Set task: Locate every line in the listing below that contains the string "pixels", treating uppercase and lowercase letters as distinct, and copy each such line.

Given data:
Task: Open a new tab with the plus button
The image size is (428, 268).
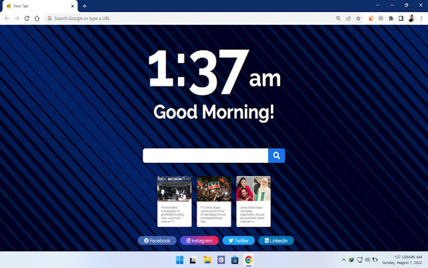Action: [84, 6]
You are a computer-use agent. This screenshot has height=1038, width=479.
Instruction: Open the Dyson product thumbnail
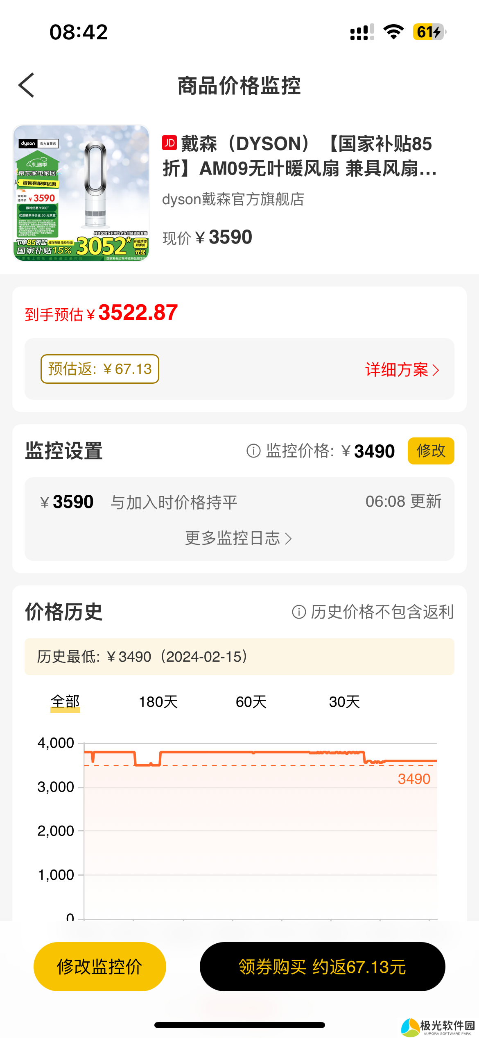tap(81, 193)
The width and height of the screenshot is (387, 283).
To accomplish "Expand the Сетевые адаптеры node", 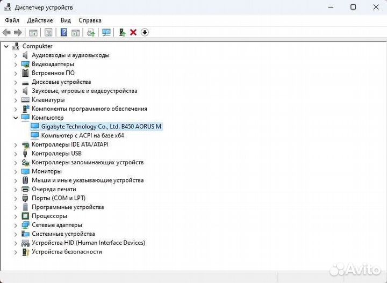I will [x=16, y=225].
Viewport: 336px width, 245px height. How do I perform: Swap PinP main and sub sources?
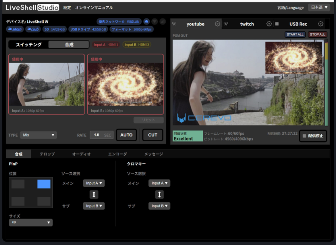tap(94, 194)
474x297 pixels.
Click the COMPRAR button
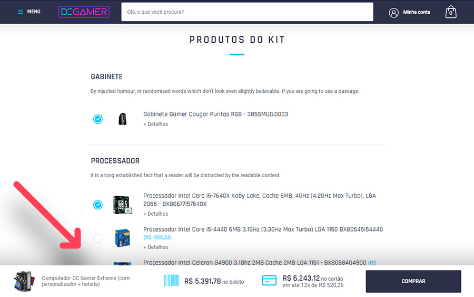(x=413, y=281)
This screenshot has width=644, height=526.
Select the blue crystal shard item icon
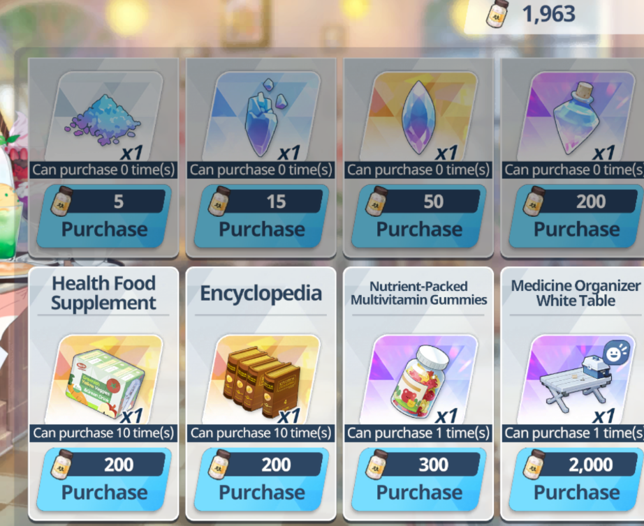tap(261, 117)
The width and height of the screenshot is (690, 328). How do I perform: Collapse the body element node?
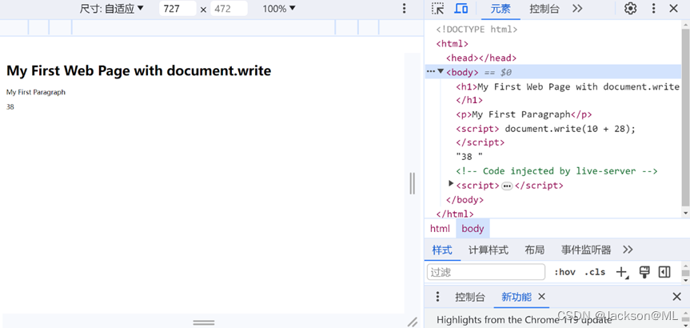point(441,72)

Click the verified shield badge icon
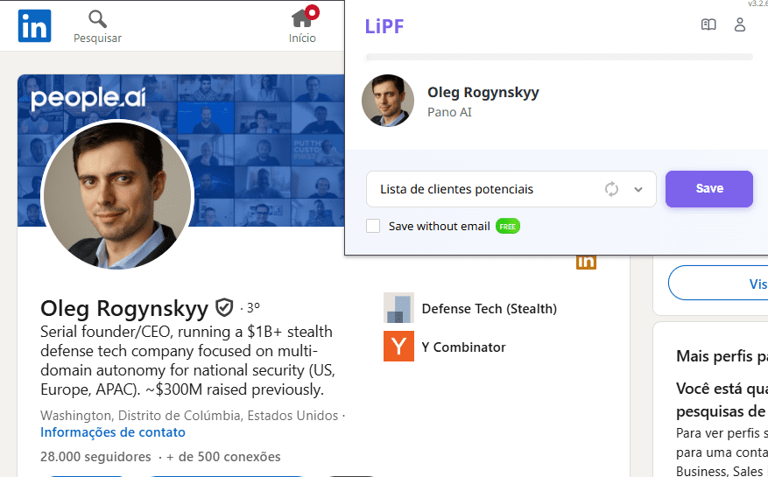pos(224,307)
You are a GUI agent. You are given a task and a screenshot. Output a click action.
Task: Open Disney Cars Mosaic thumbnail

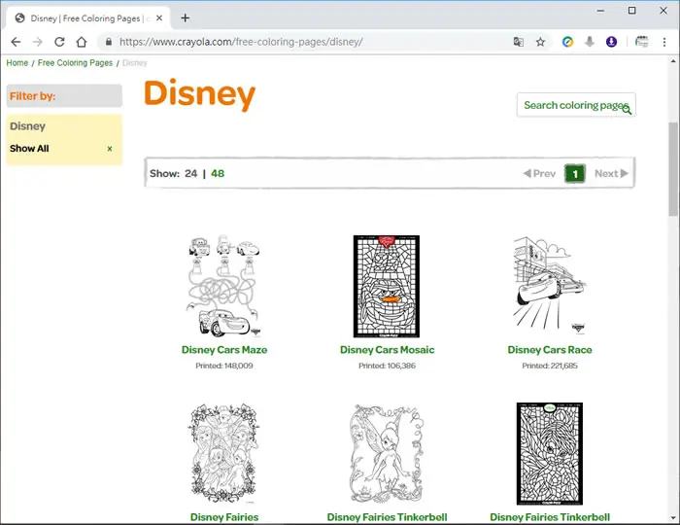coord(387,287)
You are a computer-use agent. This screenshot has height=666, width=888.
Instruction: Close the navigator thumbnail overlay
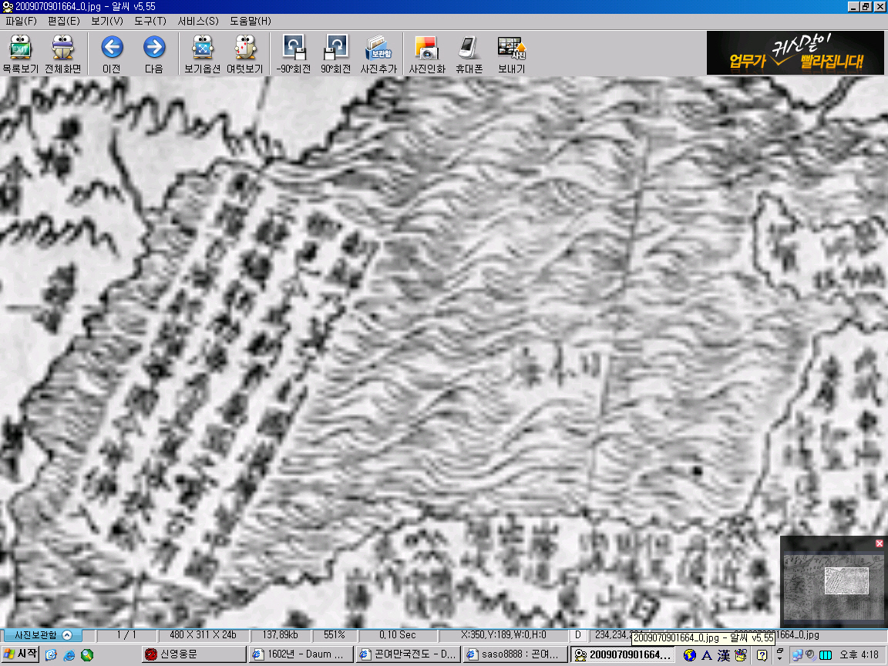[x=880, y=543]
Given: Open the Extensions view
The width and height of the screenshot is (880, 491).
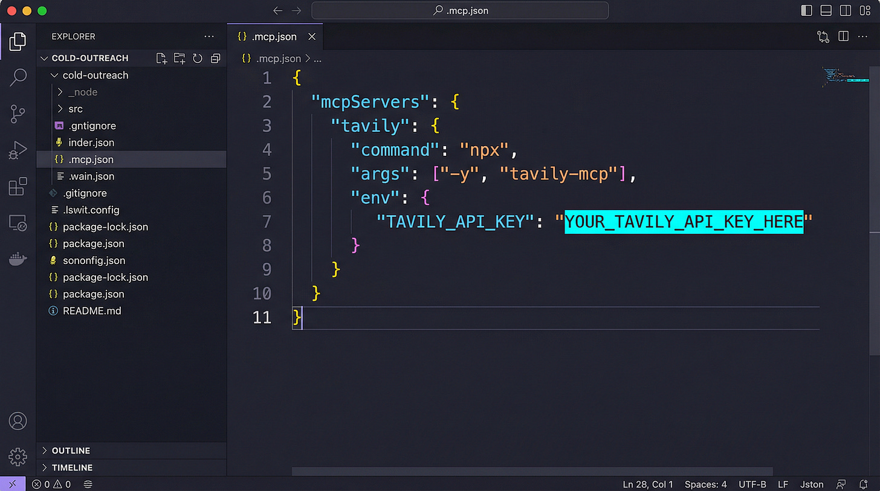Looking at the screenshot, I should point(18,186).
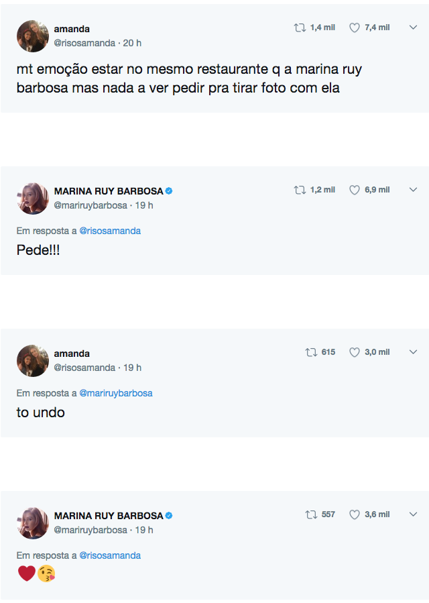Open the "20 h" timestamp of amanda's tweet
Viewport: 429px width, 603px height.
coord(132,43)
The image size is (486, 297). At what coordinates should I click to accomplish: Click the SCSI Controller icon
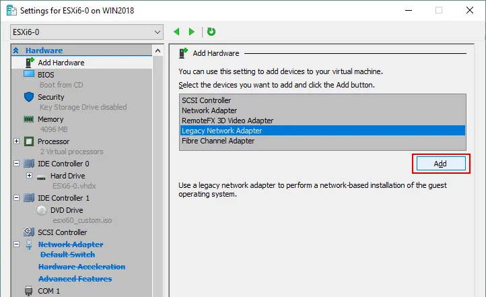click(x=29, y=232)
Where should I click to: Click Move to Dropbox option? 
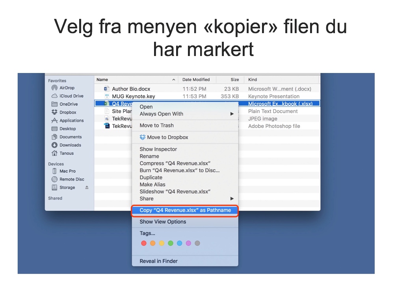[167, 137]

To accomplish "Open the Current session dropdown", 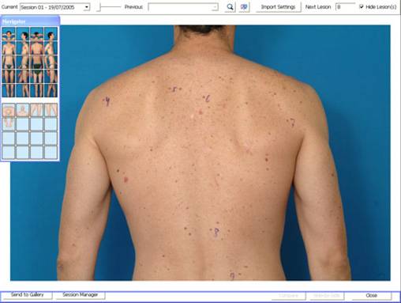I will 87,7.
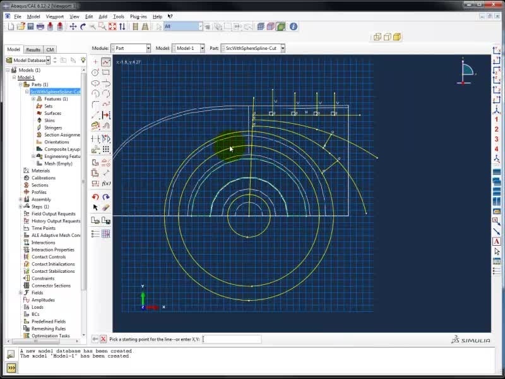Select the Create Lines Connected sketch tool

point(105,62)
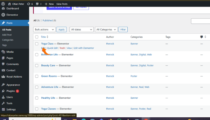
Task: Go to Add Post in sidebar
Action: pyautogui.click(x=7, y=35)
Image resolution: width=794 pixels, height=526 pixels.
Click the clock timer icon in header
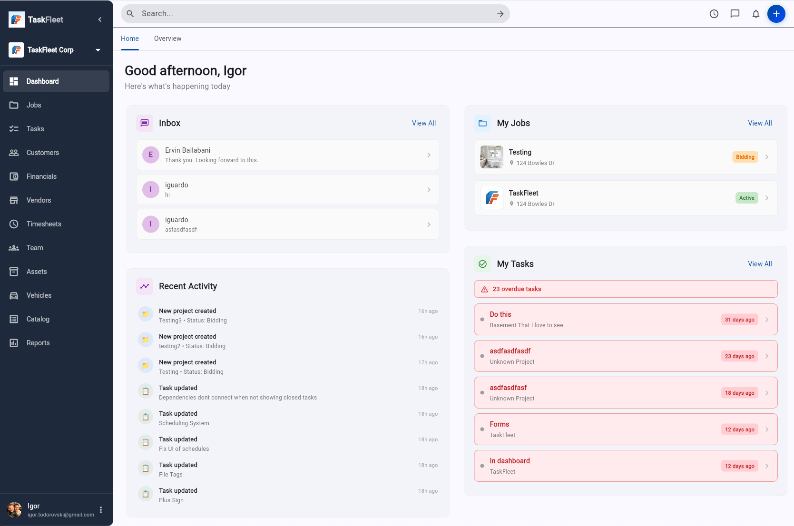pyautogui.click(x=714, y=14)
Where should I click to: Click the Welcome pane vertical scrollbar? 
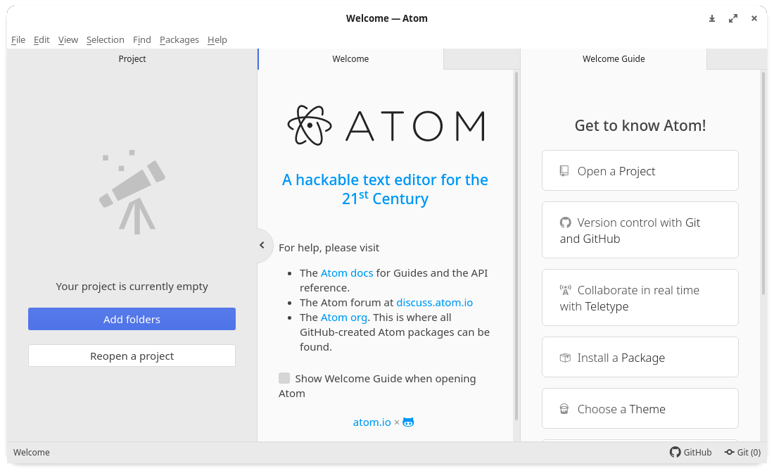click(x=516, y=246)
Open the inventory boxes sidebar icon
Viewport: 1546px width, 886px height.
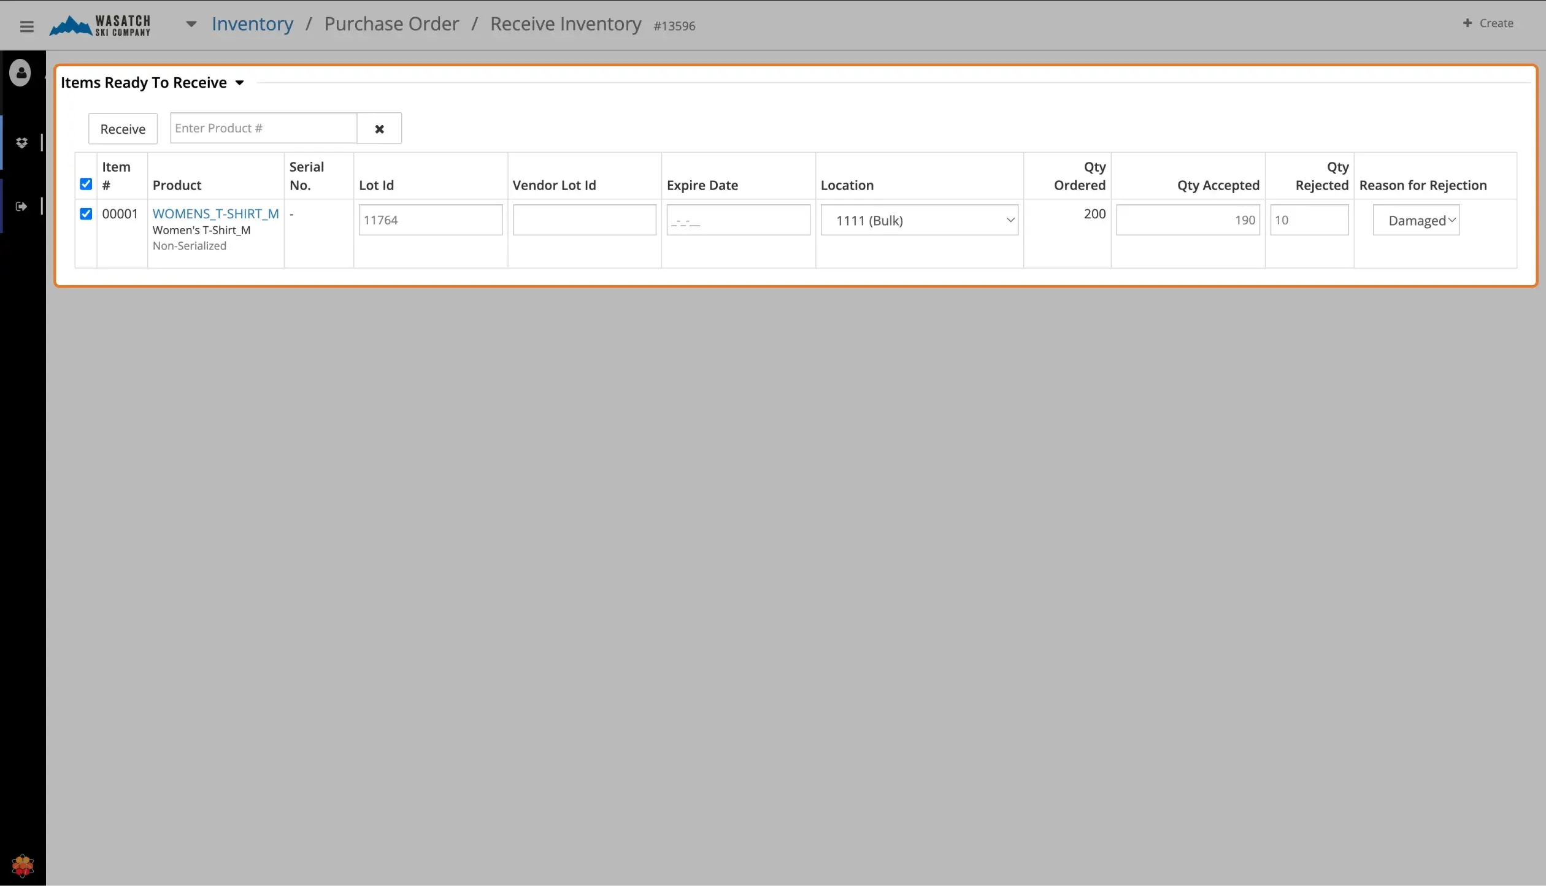21,143
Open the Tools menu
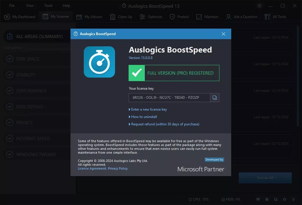The height and width of the screenshot is (205, 302). [x=48, y=5]
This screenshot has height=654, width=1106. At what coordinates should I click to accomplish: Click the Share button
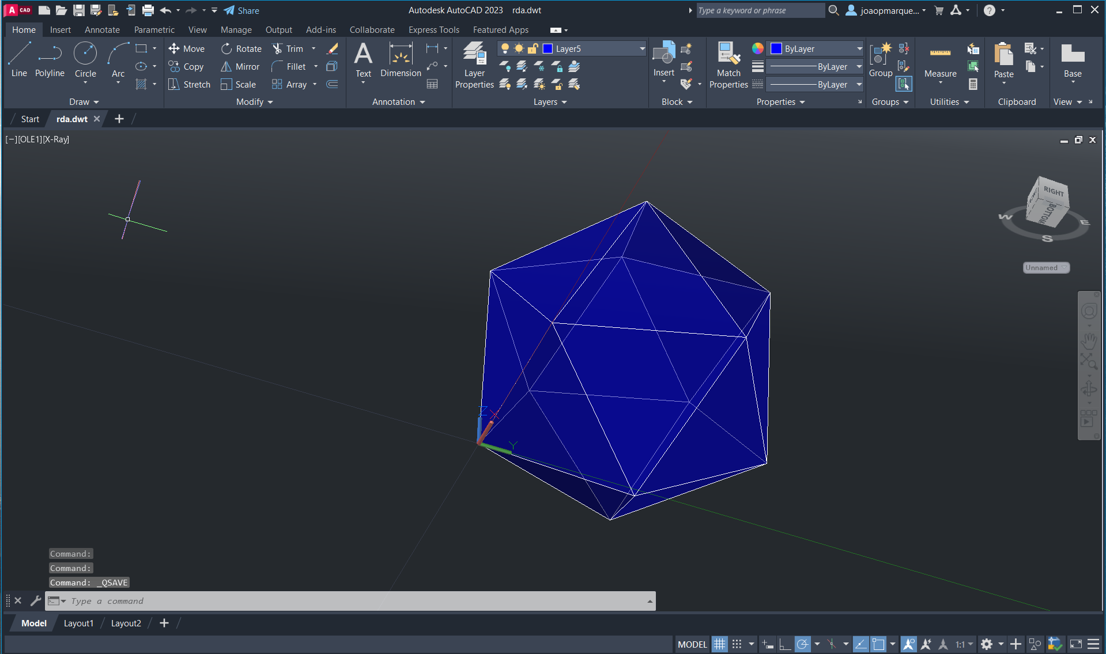pyautogui.click(x=241, y=10)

Response below:
474x297 pixels.
Image resolution: width=794 pixels, height=526 pixels.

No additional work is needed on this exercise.